* Description of the task
All that belongs in the answer is the lines from the one containing "Task: Select the Female radio button" to the end of the listing below, copied exactly, pictures excluded.

BEGIN

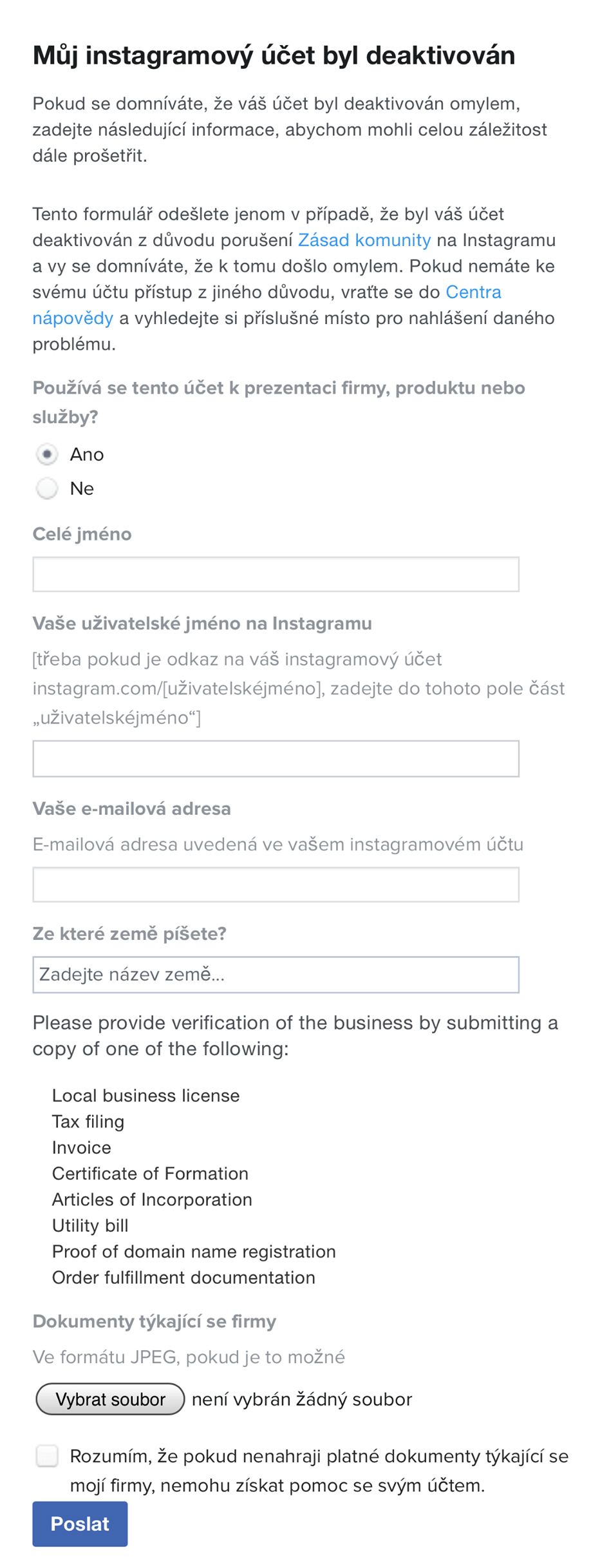609x1568 pixels.
Task: Click the "Ne" label text
Action: 82,489
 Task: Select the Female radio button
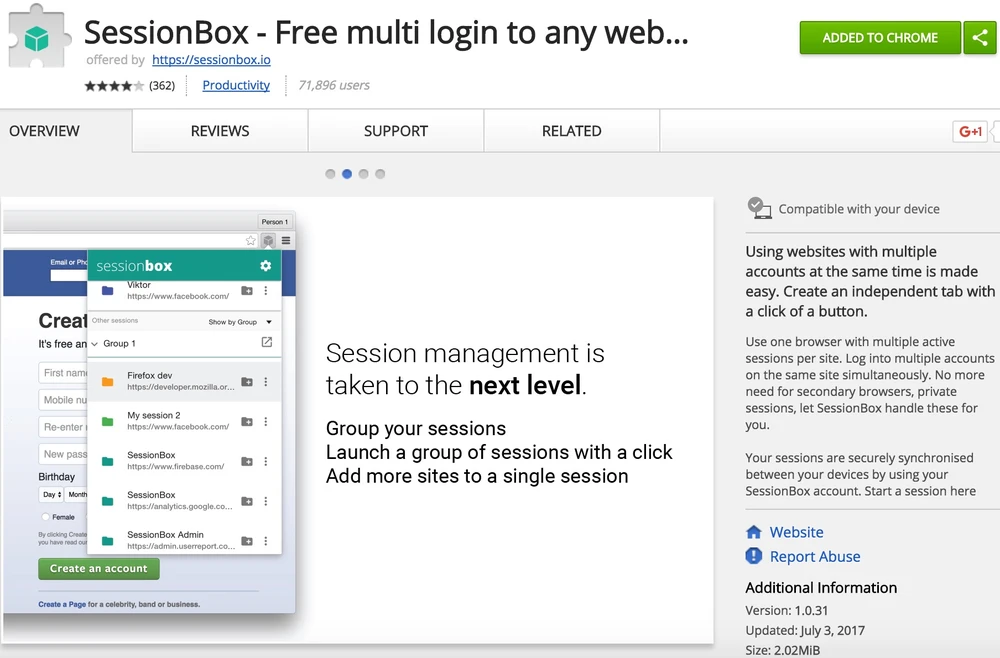click(x=45, y=517)
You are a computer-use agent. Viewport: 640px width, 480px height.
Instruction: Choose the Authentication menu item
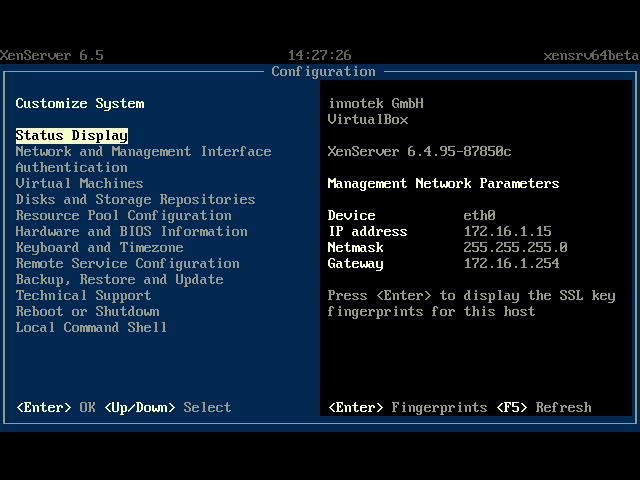71,168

END

* Answer to this exercise
 Task: Select the Female radio button
click(x=45, y=517)
You are a computer-use agent. Viewport: 640px width, 480px height.
Instruction: Choose the Authentication menu item
71,168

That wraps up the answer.